:: Task details ::
Please swap "Where should I click to" for "Where do I click to" in the lines below, beginning at the first line and stopping after the one that contains "(x=228, y=349)". Leave everything else unchanged.

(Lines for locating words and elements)
-----
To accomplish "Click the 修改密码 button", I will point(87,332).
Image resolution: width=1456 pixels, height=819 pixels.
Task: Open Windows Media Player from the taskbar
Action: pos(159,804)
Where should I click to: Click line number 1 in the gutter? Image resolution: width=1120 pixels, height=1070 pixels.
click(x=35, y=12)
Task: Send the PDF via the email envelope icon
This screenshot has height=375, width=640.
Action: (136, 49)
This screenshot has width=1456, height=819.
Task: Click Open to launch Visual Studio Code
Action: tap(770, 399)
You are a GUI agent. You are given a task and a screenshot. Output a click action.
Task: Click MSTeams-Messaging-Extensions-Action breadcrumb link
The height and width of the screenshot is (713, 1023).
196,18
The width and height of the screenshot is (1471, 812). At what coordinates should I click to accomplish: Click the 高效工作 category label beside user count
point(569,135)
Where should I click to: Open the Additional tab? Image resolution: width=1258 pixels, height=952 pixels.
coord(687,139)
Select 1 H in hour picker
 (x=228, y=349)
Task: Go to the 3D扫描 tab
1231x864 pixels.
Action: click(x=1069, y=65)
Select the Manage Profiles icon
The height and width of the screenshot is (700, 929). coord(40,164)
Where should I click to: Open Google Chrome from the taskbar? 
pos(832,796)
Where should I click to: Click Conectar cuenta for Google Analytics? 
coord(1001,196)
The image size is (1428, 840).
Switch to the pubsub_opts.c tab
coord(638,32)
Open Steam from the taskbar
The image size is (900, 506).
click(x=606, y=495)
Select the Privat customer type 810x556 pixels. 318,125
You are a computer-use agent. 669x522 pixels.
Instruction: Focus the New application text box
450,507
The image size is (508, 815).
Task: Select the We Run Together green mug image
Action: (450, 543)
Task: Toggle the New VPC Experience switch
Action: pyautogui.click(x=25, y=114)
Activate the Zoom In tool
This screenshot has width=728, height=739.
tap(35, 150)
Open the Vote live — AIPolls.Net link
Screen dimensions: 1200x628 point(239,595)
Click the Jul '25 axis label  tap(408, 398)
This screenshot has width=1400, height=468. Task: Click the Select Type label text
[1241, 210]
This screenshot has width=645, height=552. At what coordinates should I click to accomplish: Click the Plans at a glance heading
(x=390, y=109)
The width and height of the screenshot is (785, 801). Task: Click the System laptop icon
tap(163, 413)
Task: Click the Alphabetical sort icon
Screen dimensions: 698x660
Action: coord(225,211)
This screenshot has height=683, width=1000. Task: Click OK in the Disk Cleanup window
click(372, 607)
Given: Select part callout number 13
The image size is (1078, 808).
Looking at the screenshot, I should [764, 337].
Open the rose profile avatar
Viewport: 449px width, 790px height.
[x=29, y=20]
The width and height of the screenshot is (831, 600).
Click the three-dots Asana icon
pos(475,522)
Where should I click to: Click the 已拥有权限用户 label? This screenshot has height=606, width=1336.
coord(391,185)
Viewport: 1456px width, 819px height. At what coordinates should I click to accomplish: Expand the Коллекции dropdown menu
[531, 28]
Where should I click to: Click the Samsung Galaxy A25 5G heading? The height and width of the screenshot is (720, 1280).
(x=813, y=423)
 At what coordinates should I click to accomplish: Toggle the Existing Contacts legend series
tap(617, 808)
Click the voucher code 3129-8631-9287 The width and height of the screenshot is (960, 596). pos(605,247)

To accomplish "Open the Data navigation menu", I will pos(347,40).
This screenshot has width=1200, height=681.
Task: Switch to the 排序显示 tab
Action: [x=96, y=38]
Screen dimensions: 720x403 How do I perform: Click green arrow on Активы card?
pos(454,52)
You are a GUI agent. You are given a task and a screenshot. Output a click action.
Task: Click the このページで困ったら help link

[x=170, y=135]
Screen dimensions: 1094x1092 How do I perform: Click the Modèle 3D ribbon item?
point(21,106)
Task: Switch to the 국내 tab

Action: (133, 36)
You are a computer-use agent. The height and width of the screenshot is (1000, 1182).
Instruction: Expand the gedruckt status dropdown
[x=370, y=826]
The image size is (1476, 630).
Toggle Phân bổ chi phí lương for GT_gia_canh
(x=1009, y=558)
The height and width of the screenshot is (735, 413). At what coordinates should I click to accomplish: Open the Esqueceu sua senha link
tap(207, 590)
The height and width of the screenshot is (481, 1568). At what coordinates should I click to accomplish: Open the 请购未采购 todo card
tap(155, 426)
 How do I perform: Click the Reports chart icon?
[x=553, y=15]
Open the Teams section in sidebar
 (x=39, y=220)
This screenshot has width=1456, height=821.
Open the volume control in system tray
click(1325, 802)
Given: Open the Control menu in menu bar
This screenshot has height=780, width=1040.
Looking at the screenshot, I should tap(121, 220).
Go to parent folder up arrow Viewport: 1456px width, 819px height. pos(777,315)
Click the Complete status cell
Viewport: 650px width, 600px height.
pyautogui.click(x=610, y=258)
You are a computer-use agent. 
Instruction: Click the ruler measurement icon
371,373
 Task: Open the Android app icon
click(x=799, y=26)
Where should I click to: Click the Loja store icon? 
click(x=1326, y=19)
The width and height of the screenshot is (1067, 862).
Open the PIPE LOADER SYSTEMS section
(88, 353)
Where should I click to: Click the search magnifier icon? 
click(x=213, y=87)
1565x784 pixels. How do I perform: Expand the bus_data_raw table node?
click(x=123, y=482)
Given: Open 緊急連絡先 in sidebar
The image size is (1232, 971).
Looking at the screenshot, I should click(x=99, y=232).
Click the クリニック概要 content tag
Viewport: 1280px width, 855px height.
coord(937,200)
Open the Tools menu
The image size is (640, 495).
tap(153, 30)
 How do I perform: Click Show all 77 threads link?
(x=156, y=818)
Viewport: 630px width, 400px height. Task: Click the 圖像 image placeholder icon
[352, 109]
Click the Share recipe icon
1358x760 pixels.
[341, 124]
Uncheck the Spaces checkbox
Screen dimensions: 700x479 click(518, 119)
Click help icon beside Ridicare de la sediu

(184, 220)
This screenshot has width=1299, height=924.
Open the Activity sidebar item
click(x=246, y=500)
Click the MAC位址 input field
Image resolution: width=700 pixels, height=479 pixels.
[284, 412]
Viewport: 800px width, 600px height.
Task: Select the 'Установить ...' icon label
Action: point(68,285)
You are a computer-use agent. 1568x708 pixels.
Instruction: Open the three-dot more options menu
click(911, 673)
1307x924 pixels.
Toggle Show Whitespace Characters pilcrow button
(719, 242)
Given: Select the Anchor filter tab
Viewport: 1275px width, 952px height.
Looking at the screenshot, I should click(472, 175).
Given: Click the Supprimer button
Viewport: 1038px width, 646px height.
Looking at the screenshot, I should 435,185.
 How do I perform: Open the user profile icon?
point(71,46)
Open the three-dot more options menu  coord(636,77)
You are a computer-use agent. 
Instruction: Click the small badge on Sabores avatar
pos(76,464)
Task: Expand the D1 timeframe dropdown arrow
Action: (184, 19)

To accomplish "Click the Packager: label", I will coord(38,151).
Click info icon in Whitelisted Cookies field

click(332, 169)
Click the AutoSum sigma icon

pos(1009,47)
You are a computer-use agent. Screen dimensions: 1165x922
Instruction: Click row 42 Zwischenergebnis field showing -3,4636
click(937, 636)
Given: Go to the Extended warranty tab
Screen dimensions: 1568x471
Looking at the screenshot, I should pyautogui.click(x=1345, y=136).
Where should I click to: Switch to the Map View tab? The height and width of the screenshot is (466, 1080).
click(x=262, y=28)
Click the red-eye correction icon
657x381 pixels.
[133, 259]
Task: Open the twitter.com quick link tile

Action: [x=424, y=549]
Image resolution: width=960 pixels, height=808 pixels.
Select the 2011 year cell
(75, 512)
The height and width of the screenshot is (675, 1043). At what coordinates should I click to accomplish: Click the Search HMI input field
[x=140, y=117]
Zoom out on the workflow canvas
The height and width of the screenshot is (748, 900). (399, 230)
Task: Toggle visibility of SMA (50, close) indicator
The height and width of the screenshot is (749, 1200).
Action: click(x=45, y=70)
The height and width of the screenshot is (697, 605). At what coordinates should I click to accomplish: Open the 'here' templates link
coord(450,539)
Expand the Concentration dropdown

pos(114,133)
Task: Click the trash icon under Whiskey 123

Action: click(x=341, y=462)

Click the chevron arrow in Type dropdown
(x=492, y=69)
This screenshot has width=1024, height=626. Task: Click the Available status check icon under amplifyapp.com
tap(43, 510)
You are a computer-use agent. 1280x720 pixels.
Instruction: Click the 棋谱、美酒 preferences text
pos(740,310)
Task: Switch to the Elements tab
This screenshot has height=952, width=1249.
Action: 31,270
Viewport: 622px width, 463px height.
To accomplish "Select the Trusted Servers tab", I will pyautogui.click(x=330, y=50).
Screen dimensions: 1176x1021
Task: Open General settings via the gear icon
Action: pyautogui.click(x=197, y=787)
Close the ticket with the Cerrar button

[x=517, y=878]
-----
:: Final result ::
To accomplish "Click the 修改密码 button", I will point(87,332).
Image resolution: width=1456 pixels, height=819 pixels.
Task: Open Windows Media Player from the taskbar
Action: pos(159,804)
Where do I click to: Click line number 1 in the gutter? Image resolution: width=1120 pixels, height=1070 pixels.
click(x=35, y=12)
Task: Send the PDF via the email envelope icon
This screenshot has height=375, width=640.
Action: (136, 49)
This screenshot has width=1456, height=819.
Task: Click Open to launch Visual Studio Code
Action: tap(770, 399)
You are a GUI agent. You are given a task and a screenshot. Output a click action.
Task: Click MSTeams-Messaging-Extensions-Action breadcrumb link
The height and width of the screenshot is (713, 1023).
196,18
The width and height of the screenshot is (1471, 812). At what coordinates should I click to accomplish: Click the 高效工作 category label beside user count
point(569,135)
Where do I click to: Open the Additional tab? Image resolution: width=1258 pixels, height=952 pixels.
coord(687,139)
Select 1 H in hour picker
 (x=228, y=349)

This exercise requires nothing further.